Upon my initial perusal of The Da Vinci Code, I chanced upon Langdon’s interpretation of Da Vinci’s painting “The Last Supper.” Langdon accurately observes that it is not a depiction of the moment of the institution of the Eucharist. But instead of using what art historians know and teach — specifically, that the painting represents the moment after Jesus reveals that one disciple is about to betray him — Langdon makes one of the most outrageous, and ultimately silly, claims of the book. He says that the figure of John the Beloved is really Mary Magdalene and that Jesus is announcing her apostleship. Then he points out that the letter “M” is discernible around the silhouettes of the figures.
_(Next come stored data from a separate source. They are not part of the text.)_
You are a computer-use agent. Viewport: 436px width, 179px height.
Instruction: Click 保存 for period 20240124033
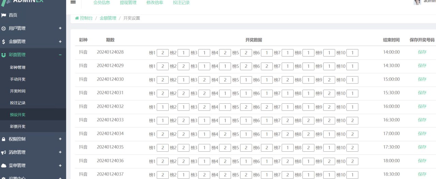(x=422, y=120)
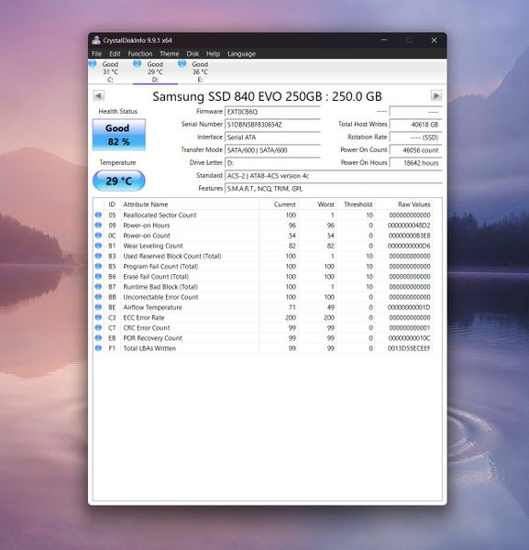The width and height of the screenshot is (529, 550).
Task: Open the Disk menu
Action: (x=193, y=54)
Having read that absurdity, I put down the book, and it wasn’t until the controversy about The Da Vinci Code became too hard to ignore that I finally bought it and read it cover to cover.

In the process of reading — and, I’ll admit, enjoying — the novel, the secret of Brown’s ability to churn out page-turners was obvious. As any reader of his books knows, his chapters alternate scenes between groups of characters, are very brief and always end with some unresolved question or tense situation. Readers feel compelled to turn the page just to keep the facts together and to find out what will happen next. As the books’ targeted audience, commuters have short spans of time in which to read and, regardless of their critical skills, are less disposed to challenge what is presented as fact. And so it is that Brown’s plots skip like a stone across the surface of the deep waters of history and issues of faith.
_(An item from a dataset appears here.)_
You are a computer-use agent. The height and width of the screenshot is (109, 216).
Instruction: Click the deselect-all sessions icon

Despite its undeniable appeal to readers, The Da Vinci Code does not hold up well in an evaluation of the book as literature. Factual errors aside, questions about the novel’s artistry will probably determine whether it will be a classic or a flash in the pan. Unfortunately, undeveloped characters and Nancy Drewlike dialogue are the defining characteristics of the book. Rather than creating a main character with depth and complexity, Brown endows Langdon with heroic stamina more akin to a comic-book superhero than a middle-aged professor. Of course, the slower pace needed for true character development might have brought the book’s claims about religious history under closer scrutiny.

So how ought intellectually engaged Christians to approach this book and books like it? First, these works should be recognized as escapist literature and, if read, enjoyed for what they are. On a more positive level, they can facilitate conversations in which the familiar Wesleyan quadrilateral of Scripture, faith, reason and tradition help us make informed judgments.

The Da Vinci Code and books like it challenge intellectual and spiritual complacency, forcing us to get the facts. They are only dangerous if we remain self-satisfied about the truth. Quite frankly, any book is open to the charge that it is in some way perilous to some readers. There is danger here, but only if we fail to read critically.